In its research, the UAB team investigated the consequences of stealing voices in two voice authentication-dependent applications and scenarios.
The first application involved a voice biometrics system that uses the so-called unique features of a person’s voice for authentication purposes.
Researchers found that once the study’s participants were able to fool the voice biometrics system by using fake voices, they could gain full access to the device or service.
The second application explored how stealing voices affected human communications, in which the researchers used voice-morphing tool to imitate Oprah Winfrey and Morgan Freeman in a controlled study environment.
The study’s participants were able to make the voice morphing system speak nearly any phrase in the victim’s tone and vocal manner to launch an attack that could potentially jeopardize their reputation and security.
The results clearly showed how automated verification algorithms were largely ineffective in blocking any of the attacks developed by the research team, with the average rate of rejecting fake voices being less than 10 to 20 percent for most victims.
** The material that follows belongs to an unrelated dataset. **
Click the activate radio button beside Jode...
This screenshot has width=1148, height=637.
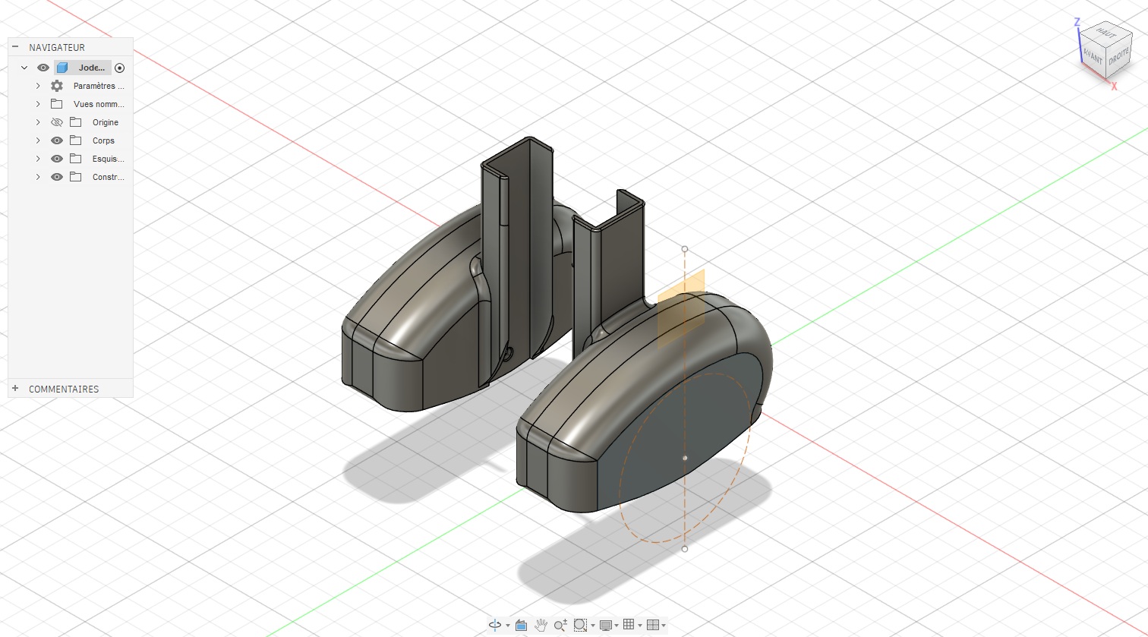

In two online studies with about 100 participants, researchers found that participants rejected the morphed voice samples of celebrities as well as somewhat familiar users about half the time.
“Our research showed that voice conversion poses a serious threat, and our attacks can be successful for a majority of cases,” Saxena said. “Worryingly, the attacks against human-based speaker verification may become more effective in the future because voice conversion/synthesis quality will continue to improve, while it can be safely said that human ability will likely not.”
Saxena made a few recommendations on ways that people can prevent their voice from being stolen, which included increasing their awareness of these potential attacks, and being wary of uploading audio clips of their voices on social media.